The streaming first world isn’t the utopian world that was promised to us. If its not continued price hikes, it’s services removing content to avoid paying residuals, series being cancelled after a series even though you loved it, and the constant threat of deals with partners leaving you minus a load of channels.
The latter is rearing its head once again, and this time it’s Disney and YouTube TV having a peeing contest over whether Disney’s vast content arsenal will remain part of Google’s live TV streaming service. Goliath vs Goliath. Essentially, YouTube TV subscribers are at the mercy of whether two of America’s biggest corporations can come to a deal before Halloween. Talk about a nightmare before Christmas.
Should that not occur, it’s no longer simply a case of the Disney Channel going away, as it would have been in an era where just being and owning Disney was enough. These days it’d mean losing local ABC stations, all of the ESPN channels, and the FX networks that used to be owned by Fox.

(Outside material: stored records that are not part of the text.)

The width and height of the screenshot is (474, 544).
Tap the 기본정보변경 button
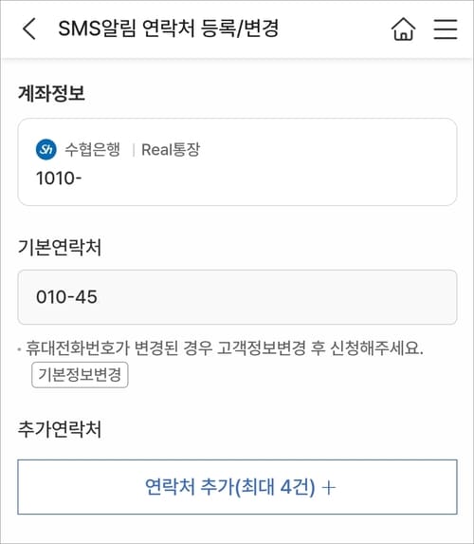click(x=80, y=375)
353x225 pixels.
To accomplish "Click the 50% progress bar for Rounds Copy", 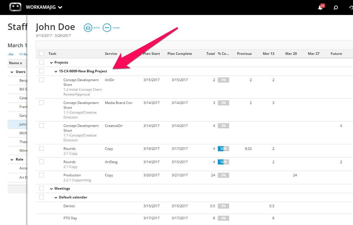I will point(223,149).
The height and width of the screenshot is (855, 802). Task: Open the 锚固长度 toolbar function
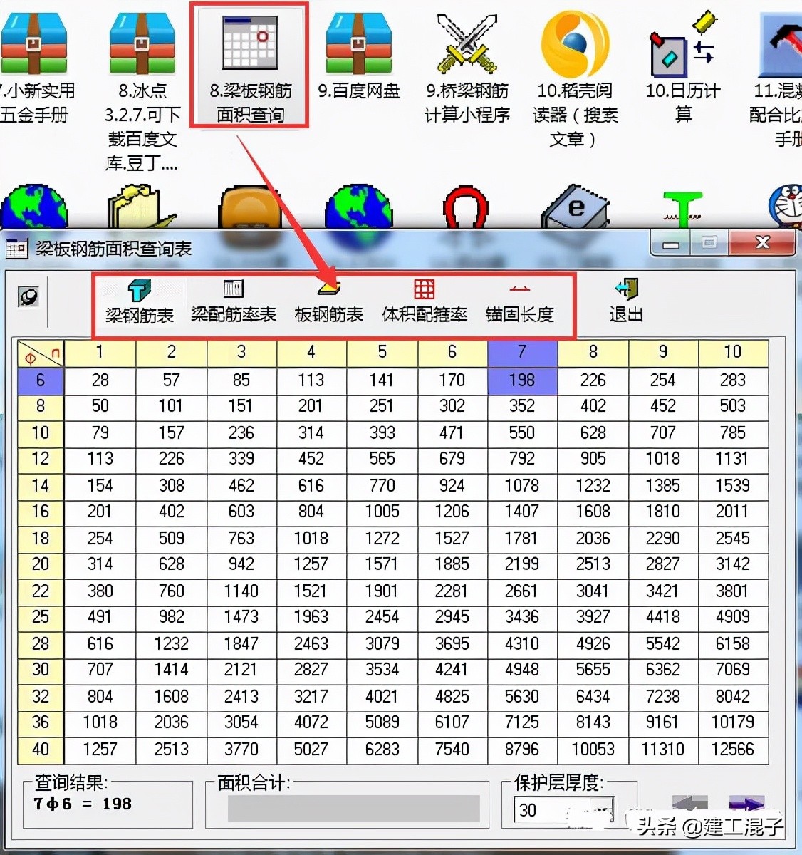(519, 299)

Losing ESPN just when the NFL and college football seasons are getting into full swing, NBA basketball has returned and NHL hockey is back on the ice would be a huge blow to sports fans, but at least YouTube will offer a $20 credit if the networks go black for an extended period of time. YouTube TV currently costs $83 a month, plus tax and add-ons, in case you were wondering.
Disney is stating (not incorrectly) that YouTube TV makes a habit of these protracted standoffs with content partners, which are more often than not resolved – at least with short term extensions until new terms can be reached.

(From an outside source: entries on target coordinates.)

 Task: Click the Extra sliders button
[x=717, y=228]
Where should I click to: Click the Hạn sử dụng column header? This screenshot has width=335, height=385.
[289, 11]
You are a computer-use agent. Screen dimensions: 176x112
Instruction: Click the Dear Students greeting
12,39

“For the fourth time in three months, Google’s YouTube TV is putting their subscribers at risk of losing the most valuable networks they signed up for,” a Disney told Variety. “This is the latest example of Google exploiting its position at the expense of their own customers. We invest significantly in our content and expect our partners to pay fair rates that recognise that value. If we don’t reach a fair deal soon, YouTube TV customers will lose access to ESPN and ABC, and all our marquee programming — including the NFL, college football, NBA and NHL seasons — and so much more.”
YouTube is accusing Disney of raising the rates to benefit its own alternatives like Hulu with Live TV, and the FuboTV streaming service it is trying to buy.
Skewing the market in order to give their own products and services preferential treatment? Why where could Disney have possibly got that idea from? Surely not from Google, a company that’s been found guilty in antitrust competitions around the world for abusing its dominant market position across a slew of sectors? Not that Google?
Look, there are no good guys here, so let’s just hope the billionaires sort it out and YouTube TV subscribers can just get on with watching Monday Night Football games that they’ve already paid for. Sound good?